Examples of filenames:

mRefresh_2018-06-28_003015.x
mRefresh_2018-06-28_221609.tar
mRefresh_2018-06-29_003058.tar
mRefresh_2018-06-29_003058.x
mRefresh_2018-06-29_220654.tar
mRefresh_2018-06-30_003043.tar
mRefresh_2018-07-01_222747.tar
mRefresh_2018-07-02_003030.tar

So, based on this list, I want the name of the last 4 files.

ls --version
ls (GNU coreutils) 8.12

Too bad - had my olfactory monitor not collapsed recently, I could have smelled your sample didn't meet your reality, and of course had not mapped your sample data in my proposal.

As it turns out my proposal doesn't apply, please adapt it to meet your request.

Assuming (1) that there are other files in that directory but you are only interested in those that start with mRefresh; and (2) that the timestamp in the filename is the one you should be relying on:

ls -r mRefresh_* | sed '/\.x$/,$ d'

The files will be in reverse order, I'm afraid, but you can fix that if necessary by adding | tac to the pipeline.

Andrew

Hello apmcd47,
Thank you for your post.

All the files in the directory start with mRefresh_
The timestamp doesn't matter to me in my script.
The order doesn't matter to me because I just need to copy them to another directory.
So, your code works for me.

Thank you very much, apmcd47 and all who replied.
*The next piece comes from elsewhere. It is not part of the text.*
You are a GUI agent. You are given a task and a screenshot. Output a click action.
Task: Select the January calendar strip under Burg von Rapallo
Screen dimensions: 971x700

Another solution with shell internals, relying on the alphabetic order of the file names

out=""
for f in *
do
  if [[ $f == *.x ]]
  then
    out=""
  else
# append $f to $out (after a newline if $out is not empty)
    out="${out:+$out
}$f"
  fi
done
echo "$out"

This uses a simple shell string as an output buffer,
otherwise it works like the solution with a bash array in post#3 (by Aia, see my corrections in post#4).